The late Amiri Baraka, a forbearer of the Black Arts movement, once poignantly stated, “…we need poems that kill.” in his aptly titled poem “Black Art”. The poem is a reflection of the Black Nationalist ideology that Baraka, and many others, held while navigating Black life after the assassination of Malcolm X, and still undergoing collective suffering after the signing of the Civil Rights Act of 1964. “Black Art” not only crystallizes the Black Power ethos of its time, but it was the precursor for today’s revolutionary spoken word that details the socioeconomic condition of the oppressed and strikes back at the establishment.
This diversity can also be seen in Chicago’s geographic location. Places such as the Southside Community Arts Center in Bronzeville, the KLEO Center in Washington Park, the Quarry in South Shore, Chicago State University in Roseland, and now the TrapHouse in Gresham all display a wide spectrum of Blackness and represents the many communities committed toward the art. But Black people practicing spoken word is obviously a continuance of the art form, but not necessarily a subscription to the ideology of the Black Arts Movement.

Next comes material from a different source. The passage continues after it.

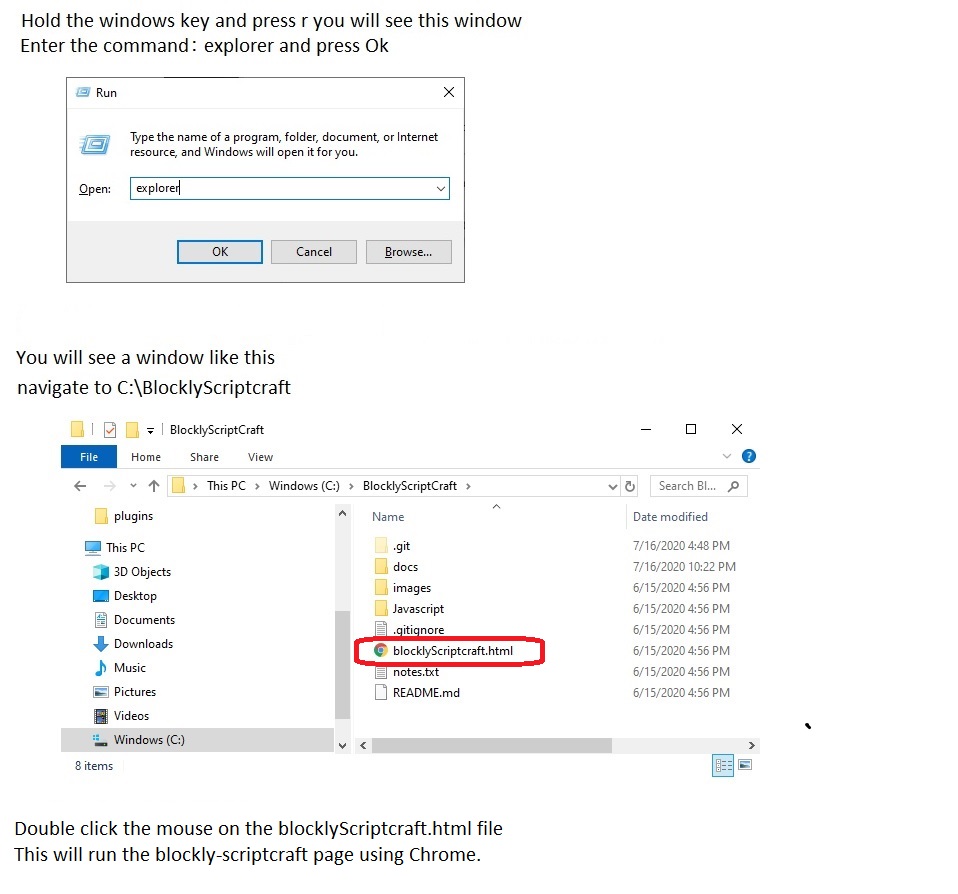Select the details view icon in status bar

click(x=723, y=766)
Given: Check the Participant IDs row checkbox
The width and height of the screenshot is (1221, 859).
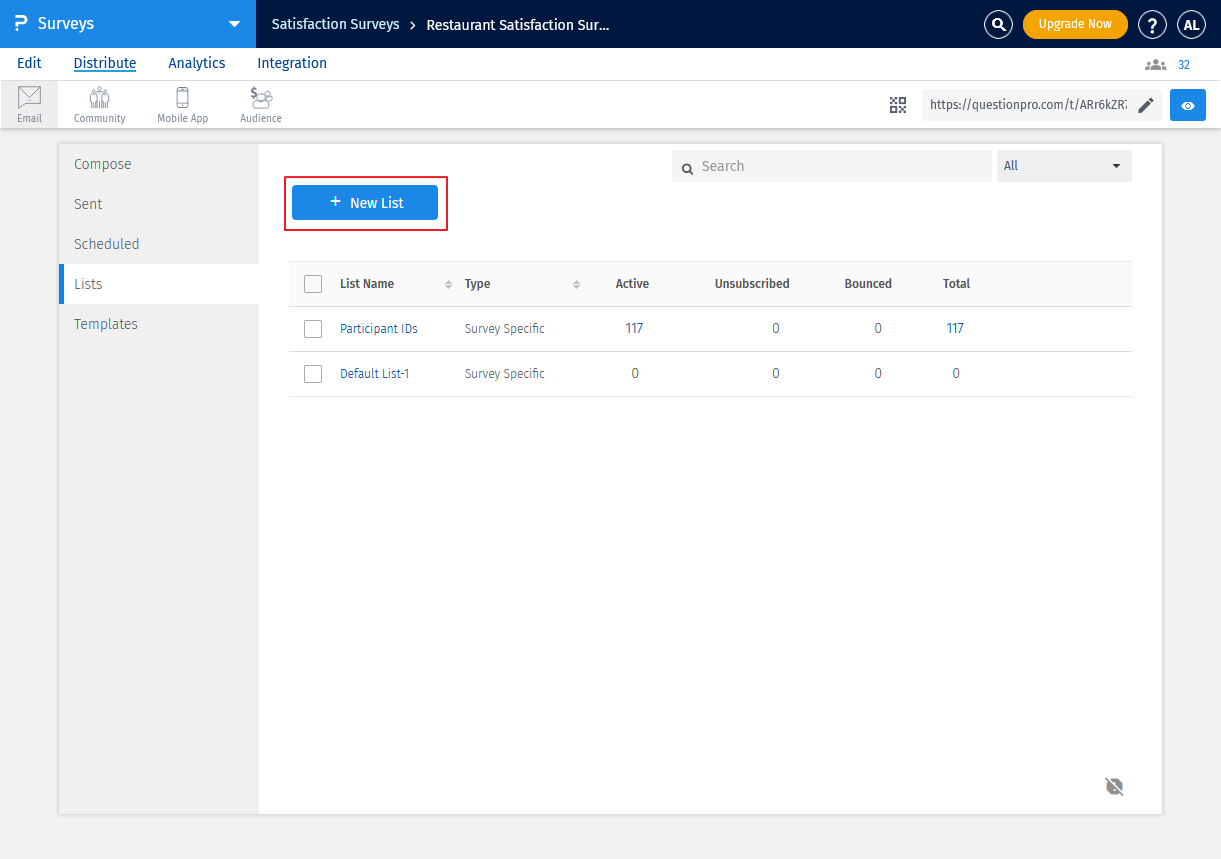Looking at the screenshot, I should (x=313, y=329).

“Is there a Black Arts Movement in contemporary Chicago? Absolutely,” says RJ Eldridge. Eldridge is a multidisciplinary artist and educator. He has contributed to Chicago’s “open mic” scene through his own awe-inspiring spoken word performances and instructing budding youth artists in various spaces including Young Chicago Authors, the non-profit organization that created the biggest national youth poetry competition Louder Than A Bomb.
“Chicago is both a contemporary metaphor for blackness, and ground zero for a Black Arts renaissance whose thrust, and influence, extends far beyond its geographic boundaries, and will continue to reverberate in the history of Black people.”

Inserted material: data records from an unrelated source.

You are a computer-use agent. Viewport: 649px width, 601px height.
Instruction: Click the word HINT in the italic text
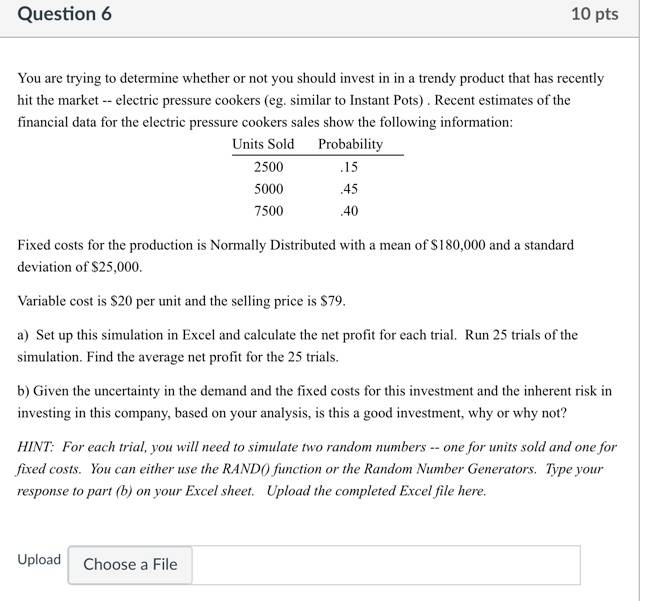(35, 447)
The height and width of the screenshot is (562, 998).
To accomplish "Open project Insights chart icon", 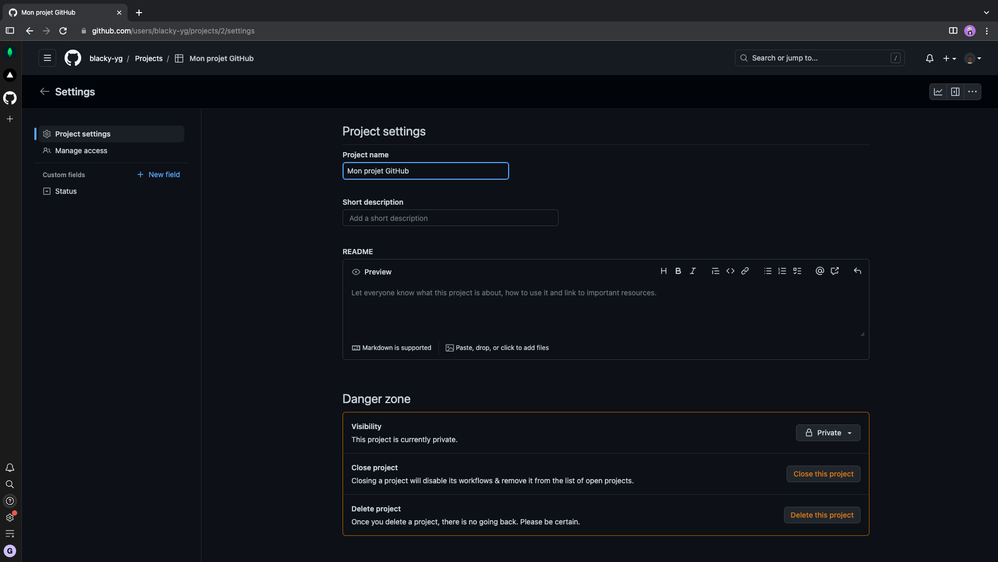I will (x=938, y=92).
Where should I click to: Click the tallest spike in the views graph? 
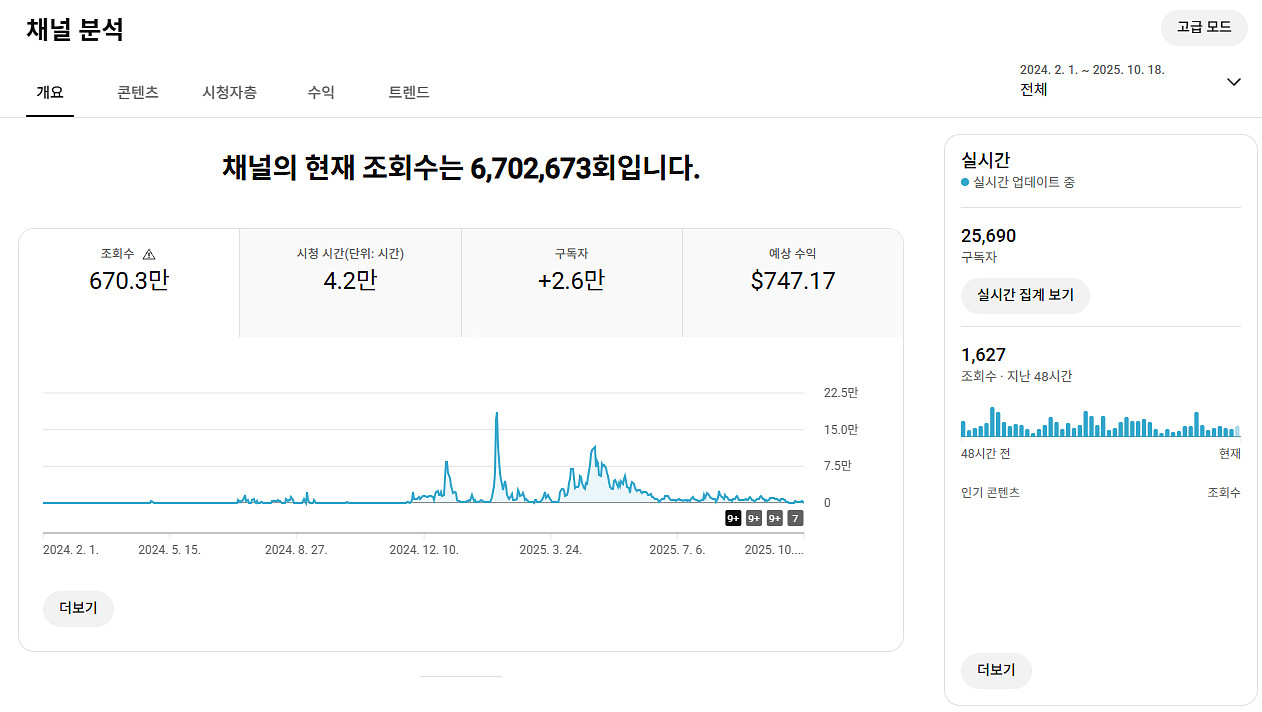tap(496, 415)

It is imperative to recognize that artists of the Black Arts Movement rose to prominence in a period of massive resistance and social struggle. To these ancestors, activism and art were inextricable. Yes, they did write “….poems that kill.”, but more impressively, many were able to exercise their ideology by expressing solidarity to and participating amongst the radical organizers of the time. Baraka even established the Black Arts Repertory Theatre and School (BARTS), practicing his Black Power politics of self-determination by creating a Black space for Black art that is owned and operated by and for Black people.
But today, Black Chicagoans find it difficult to build, own, and sustain spaces for Black poetry. Ayinde Cartman, poet, organizer, and West African percussionist, has long used spoken word for instruction and as a medium for education for years in Chcago.

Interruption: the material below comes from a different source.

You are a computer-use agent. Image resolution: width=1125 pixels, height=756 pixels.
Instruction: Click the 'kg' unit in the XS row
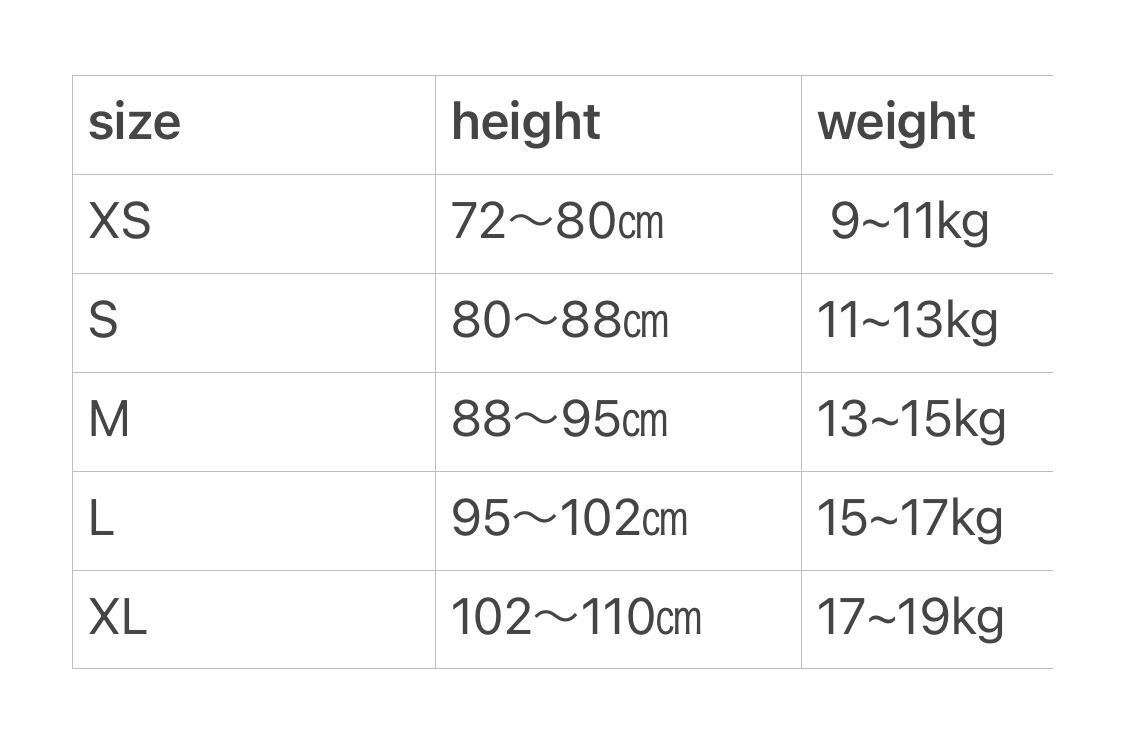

Cartman believes that there is a dearth of open mics in Black communities in comparison to the amount of artists that exist within them.
“Chicago has so many outstanding poets that its unreal how difficult it is to sustain regularly attended open mics,” says Cartman.
“Simultaneously, its absurd how often I meet people who love open mics but can’t find any. This is a minor indicator of how much our community needs functional communication. I’m working on it.”
Newcomers to Chicago, such as Resita Cox, echo the insistence on creating Black spaces for spoken word. Cox is a spoken word poet and just recently moved to Chicago from Kingston, North Carolina. Only living in the city since last summer, Cox has been able to recognize the connection that spoken word has with Chicago and emphasizes how expression is for healing as much as it is for liberation.
“Expression spaces are abundant here, but I’ve noticed the areas that need the expression spaces the most, the areas who need the most healing, are lacking spaces like that, I call them expression deserts,” says Cox.
“I started People Say, a monthly open mic on 79th and Ashland in partnership with Trap House Chicago, to try to fight these expression deserts that exist, mainly on the South and West Sides, and give people who need it the most the resources to heal through art, and even equally important, a space to feel safe.”
As we celebrate Black Arts, and more specifically the art of spoken word, we must never divorce its beginnings and purpose from performance. Those beginnings are found in Black resistance informed by socioeconomic oppression and its purpose was to amplify voices that jarred the status quo and yearned for freedom through self-determination.
Resita Cox puts it eloquently, “Spoken word doesn’t only heal, it is a key tool in the overall fight for Black Liberation, and that is why it is important to continue to make spaces for Black people to express throughout Chicago, and across the country.”